China maintained its strong 2020 export performance in October, buoyed by a summer of consumer spending in the U.S. and Europe after a locked-down spring. Overall, outbound shipments increased to $237.2 billion, up 11.4% compared to the same month a year before.

After almost a year of robust export growth, it’s becoming clear that the global Covid-19 pandemic is accelerating the trend of China’s emergence as the world’s dominant economy.

China is now the only major industrial nation expected to show economic growth this year. The International Monetary Fund has predicted a gross domestic product expansion of 1.9% in 2020, and 8.2% in 2021. Manufacturing in the country has risen to its highest levels since 2011. China aims to become the world’s biggest economy by 2035.

That economic power is based on exports, especially to the U.S. and Europe. And now China, armed with a head start in beating back the Covid-19 virus, is grabbing market share from companies and countries that have had a more difficult time getting fired up again.

Exports to the European Union increased 9.2% to $33.6 billion, while shipments to the U.S. spiked a whopping 22.2% in October, rising to $43.8 billion and widening its trade surplus, a source of political tension with Washington, to $31.4 billion from $30.8 billion in September.

China’s ongoing export boom is even more extraordinary given the world’s ongoing contraction. The Organization for Economic Co-operation and Development has said that global GDP will shrink 7.6% in 2020 and expand by 2.8% in 2021, with a full recovery coming only in 2022.

What’s remarkable, too, is the wide range of goods China is exporting. In October, China increased its exports of consumer goods, like toys and furniture, medical devices, and high-tech goods.

Exports of garments and clothing accessories increased 6.8% to $13.2 billion. Exports of home appliances increased 39.6% to $6.2 billion. Shipments of plastic products leapt 34.6% to $8 billion. Exports of auto parts increased 18.8% to $5.5 billion.

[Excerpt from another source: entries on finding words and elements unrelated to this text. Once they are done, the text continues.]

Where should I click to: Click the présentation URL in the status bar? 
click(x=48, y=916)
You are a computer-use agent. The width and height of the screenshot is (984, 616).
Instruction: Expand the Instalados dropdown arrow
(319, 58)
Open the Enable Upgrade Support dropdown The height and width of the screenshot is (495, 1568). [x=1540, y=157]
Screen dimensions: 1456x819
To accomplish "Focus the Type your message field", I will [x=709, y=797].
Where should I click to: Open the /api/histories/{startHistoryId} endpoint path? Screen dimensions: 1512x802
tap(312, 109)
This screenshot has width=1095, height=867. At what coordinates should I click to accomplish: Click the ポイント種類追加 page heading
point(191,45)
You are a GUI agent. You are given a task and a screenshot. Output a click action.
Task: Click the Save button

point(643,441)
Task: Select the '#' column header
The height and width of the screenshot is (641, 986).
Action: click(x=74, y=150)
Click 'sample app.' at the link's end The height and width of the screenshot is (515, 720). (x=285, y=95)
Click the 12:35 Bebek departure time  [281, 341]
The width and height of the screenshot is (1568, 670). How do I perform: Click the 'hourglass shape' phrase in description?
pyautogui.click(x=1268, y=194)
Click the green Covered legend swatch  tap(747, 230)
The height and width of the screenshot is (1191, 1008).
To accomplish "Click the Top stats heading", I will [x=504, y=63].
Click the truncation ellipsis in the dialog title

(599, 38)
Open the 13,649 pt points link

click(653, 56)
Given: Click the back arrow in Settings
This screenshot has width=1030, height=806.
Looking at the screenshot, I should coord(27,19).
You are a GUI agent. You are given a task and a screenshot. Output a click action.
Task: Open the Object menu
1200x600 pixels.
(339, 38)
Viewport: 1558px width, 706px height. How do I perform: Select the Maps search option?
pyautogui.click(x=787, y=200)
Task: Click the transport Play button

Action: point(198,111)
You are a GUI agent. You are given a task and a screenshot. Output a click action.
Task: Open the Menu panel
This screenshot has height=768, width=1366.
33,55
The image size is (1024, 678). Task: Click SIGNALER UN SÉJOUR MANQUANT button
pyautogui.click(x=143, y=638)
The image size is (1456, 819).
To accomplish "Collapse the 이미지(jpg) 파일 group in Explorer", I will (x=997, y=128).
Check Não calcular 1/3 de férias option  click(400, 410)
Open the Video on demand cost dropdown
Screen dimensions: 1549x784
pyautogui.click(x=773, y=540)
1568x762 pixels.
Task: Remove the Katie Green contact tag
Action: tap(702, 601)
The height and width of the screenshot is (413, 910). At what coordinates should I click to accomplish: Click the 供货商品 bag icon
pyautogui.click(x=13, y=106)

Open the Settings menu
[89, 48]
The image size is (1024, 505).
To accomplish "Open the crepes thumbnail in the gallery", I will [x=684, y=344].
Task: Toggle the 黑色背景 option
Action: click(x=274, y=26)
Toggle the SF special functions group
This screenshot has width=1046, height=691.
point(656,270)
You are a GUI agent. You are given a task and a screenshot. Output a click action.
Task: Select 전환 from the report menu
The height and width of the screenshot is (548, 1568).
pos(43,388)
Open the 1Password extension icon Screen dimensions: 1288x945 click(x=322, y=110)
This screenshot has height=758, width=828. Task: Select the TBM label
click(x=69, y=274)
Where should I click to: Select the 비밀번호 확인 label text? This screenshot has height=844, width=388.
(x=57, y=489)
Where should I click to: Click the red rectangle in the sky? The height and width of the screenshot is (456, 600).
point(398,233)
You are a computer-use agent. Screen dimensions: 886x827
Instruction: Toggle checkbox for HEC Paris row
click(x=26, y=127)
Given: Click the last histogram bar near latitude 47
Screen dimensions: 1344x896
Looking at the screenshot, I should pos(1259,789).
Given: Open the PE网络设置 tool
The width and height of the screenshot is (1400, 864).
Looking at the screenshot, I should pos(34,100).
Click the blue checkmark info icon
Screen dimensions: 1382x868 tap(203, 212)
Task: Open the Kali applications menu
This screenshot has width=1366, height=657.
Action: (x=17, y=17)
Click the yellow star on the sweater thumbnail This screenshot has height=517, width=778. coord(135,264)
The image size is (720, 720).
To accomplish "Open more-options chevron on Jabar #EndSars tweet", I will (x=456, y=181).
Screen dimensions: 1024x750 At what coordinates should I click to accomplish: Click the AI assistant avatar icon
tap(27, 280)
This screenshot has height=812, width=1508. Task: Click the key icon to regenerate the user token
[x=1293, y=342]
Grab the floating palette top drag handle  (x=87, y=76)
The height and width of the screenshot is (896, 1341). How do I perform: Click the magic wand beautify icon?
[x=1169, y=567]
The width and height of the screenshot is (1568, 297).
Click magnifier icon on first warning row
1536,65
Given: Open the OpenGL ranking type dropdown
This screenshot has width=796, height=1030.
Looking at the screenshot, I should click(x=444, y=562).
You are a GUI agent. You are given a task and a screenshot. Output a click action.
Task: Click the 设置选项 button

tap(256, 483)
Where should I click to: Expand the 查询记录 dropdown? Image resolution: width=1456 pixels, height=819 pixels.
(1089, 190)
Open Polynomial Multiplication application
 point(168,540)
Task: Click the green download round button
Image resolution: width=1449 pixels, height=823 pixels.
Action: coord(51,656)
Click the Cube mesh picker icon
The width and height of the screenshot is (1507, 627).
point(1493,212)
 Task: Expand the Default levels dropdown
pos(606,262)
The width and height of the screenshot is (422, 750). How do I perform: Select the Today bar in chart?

To be sure, there are signs of saturation in some markets. Exports of mobile phones declined 20.2% to $12.8 billion. Shipments of bags and containers fell 19.9% to $1.8 billion. There is a risk that Western consumers will cut back on spending as they run out of cash and face societal restrictions this winter.

With Covid cases resurging, China will keep shipping containers of masks, intubation machines, and other medical gear needed to fight the pandemic. In October, exports of medical devices increased 31.6% to $1.4 billion.

At it gets wealthier, China is also on its way to becoming the world’s top consumer market. China’s per capita GDP will achieve the status of a “mid-level advanced country”, according to a recent report by the Chinese communist party.

In October it ramped up imports of meat, fruits, and cereals. Its purchases of soybeans increased 44.2% to $3.5 billion. Imports of high-tech products increased 9.7% to $60.5 billion. China’s imports of coal declined 48.5% to $921 million, a stunning decline that reflects its phasing out of the dirty fuel as an energy source. In 2010, China imported $18.2 billion worth of coal. In its place, China is burning more natural gas. Imports of natural gas shrank by dollar value but increased by quantity.

Beijing has promised to keep its promise, made in January as part of the so-called Phase 1 trade deal, to buy an extra $200 billion of U.S. soybeans and other commodities over the next two years.

It may have to make further deals to appease trading partners. With its economy outpacing everybody else’s, China’s trade surplus increased in October to $58.4 billion from $37 billion in September, beating economists’ expectations by around $10 billion.